# Rain ruins everything



## sproul07 (Jun 23, 2007)

Saturday night, we were playing at the local Jazz and Blues Fest big stage. Set is going pretty good but we feel the wind pick up a little bit about halfway through our 2nd set so we quickly wrap up our last song of Black Magic Woman/Gypsy Queen and the second after we finish, here comes the rain hard and fast. Everyone in the band quickly jumps up begins unplugging everything as well as pulling all the speakers, monitors and cabinets into the middle of the stage to protect it form the hard wind and rain. We soon realize that its all for nothing, so we begin to load all the speakers and monitors into the van in the pouring rain. We did manage to get everything in without any major damage but all of our gear has needed to dry out for the last couple days. Insane night, one we'll never forget lol


----------



## GuitarsCanada (Dec 30, 2005)

These flash storms in August have been a real bummer for a lot of people. Hope everything turns out OK and nothing got ruined


----------



## ronmac (Sep 22, 2006)

Worked a festival in NS this weekend. 5 minutes after the festival manager declared there was no chance of rain (clear skies all around) the heavens opened up and we had a huge downpour that lasted 30 minutes. Everything got damp (I had weather protection in place), but we were up and running again within 10 minutes after the rain stopped.

Weird weather is becoming the norm. It's important to be prepared with a plan C, D and E...


----------



## bagpipe (Sep 19, 2006)

Yeah, we had the same thing in Calabogie on Saturday night. Had a great campfire jam set up when a big thunder storm hit. Bummer!


----------



## shoretyus (Jan 6, 2007)

It was a good set up until then!


----------



## james on bass (Feb 4, 2006)

Rain makes corn. Corn makes whiskey. Whiskey makes my baby get a little frisky! 



Seriously though, we had a gig that night as well and the weather was horrid. Wound up moving the stage inside under the bleachers. Worked out okay.


----------



## Milkman (Feb 2, 2006)

I freaking HATE out door gigs. I don't do them unless there's a canopy over both the stage AND the mixer location.

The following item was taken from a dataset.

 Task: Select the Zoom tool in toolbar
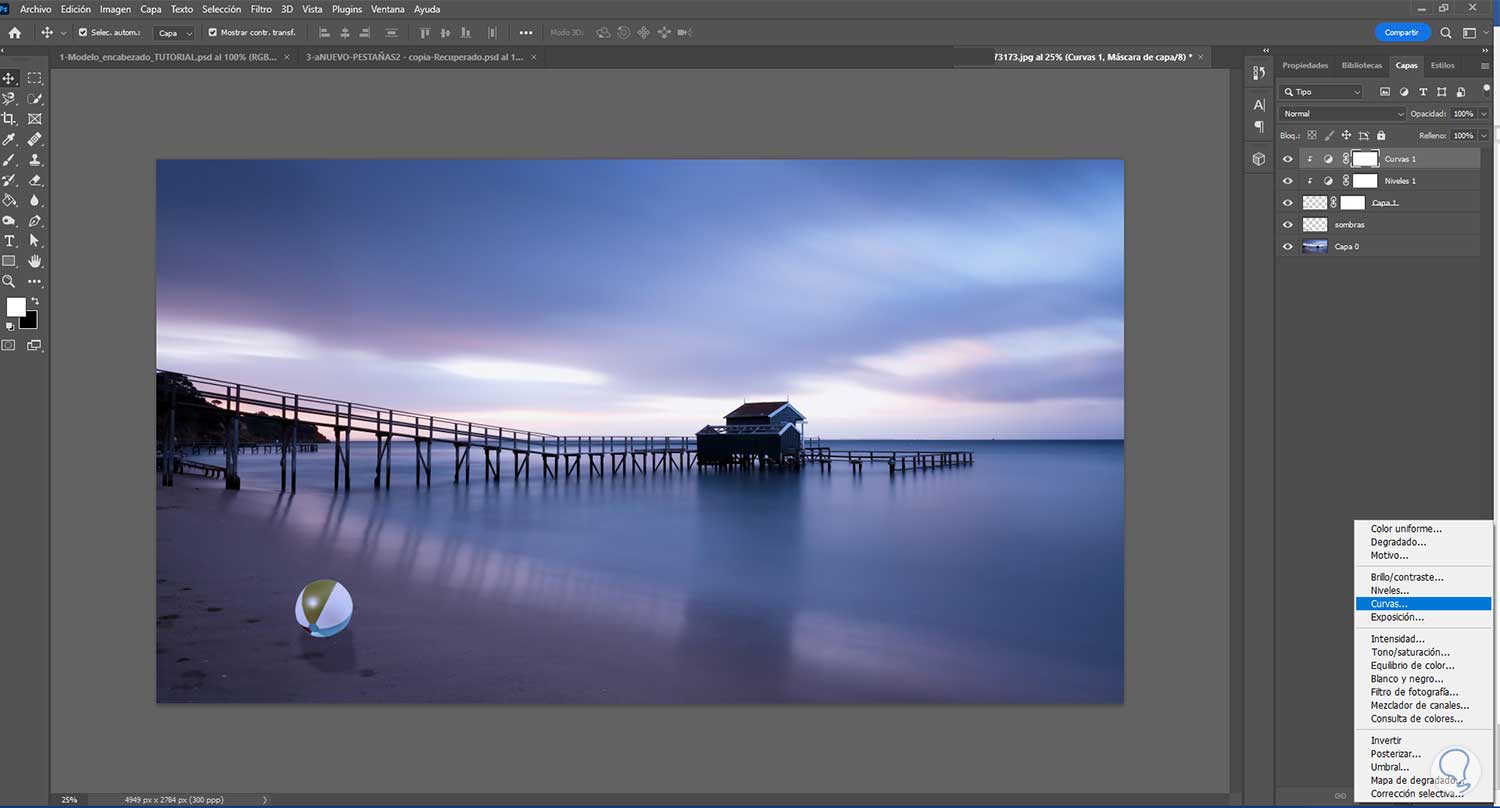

The one exception is an annual event I do ( sound for a county fair).Some years we get wet. It sucks hard.

This year it was glorious. They say it was the best Thanksgiving weekend in terms of weather in the last 50 years.


----------



## Mooh (Mar 7, 2007)

Yeah, Thanksgiving was amazing this year. Goderich had an outdoor one day fundraising festival and the weather could not have been better, shirtsleeves all day, light jacket in the evening.

As for playing in the rain, I've done that lots of times but I'm generally a pain in the butt about it, the first to pull the plug. I was boo-ed mightily a couple of years ago for stopping our set at a Canada Day garden party when it started to rain. By the time I had my stuff loaded in the car some of the crowd was practically surly in spite of the downpour. The p.a., someone else's, was soaked. 

Peace, Mooh.


----------



## marcos (Jan 13, 2009)

I also dont play outside anymore after a few damp gigs. I cant afford to get my stuff wet. Sequencers and sound modules dont like damp weather,or cold weather for that matter. Rather stay homw and watch golf and drink beer LOL.


----------



## GuitarsCanada (Dec 30, 2005)

Mooh said:


> Yeah, Thanksgiving was amazing this year. Goderich had an outdoor one day fundraising festival and the weather could not have been better, shirtsleeves all day, light jacket in the evening.
> 
> As for playing in the rain, I've done that lots of times but I'm generally a pain in the butt about it, the first to pull the plug. I was boo-ed mightily a couple of years ago for stopping our set at a Canada Day garden party when it started to rain. By the time I had my stuff loaded in the car some of the crowd was practically surly in spite of the downpour. The p.a., someone else's, was soaked.
> 
> Peace, Mooh.


Did they expect you to stand there and play in the rain? Crazy people


----------



## Mooh (Mar 7, 2007)

GuitarsCanada said:


> Did they expect you to stand there and play in the rain? Crazy people


Yeah, actually. Alcohol turns people into idiots if they aren't already, and it usually doesn't take much.

Peace, Mooh.


----------



## Guitar101 (Jan 19, 2011)

How about a rain coat. A $25 acoustic and a blow-up plastic amp. If their drinking, they probably would even know your expensive gear has been put away and is safe and dry.


----------



## Mooh (Mar 7, 2007)

Ymmv, but playing guitar in the rain is hell on the hands, especially if it's cool out.

Peace, Mooh. 



Guitar101 said:


> How about a rain coat. A $25 acoustic and a blow-up plastic amp. If their drinking, they probably would even know your expensive gear has been put away and is safe and dry.


----------



## Guitar101 (Jan 19, 2011)

Mooh said:


> Ymmv, but playing guitar in the rain is hell on the hands, especially if it's cool out. Peace, Mooh.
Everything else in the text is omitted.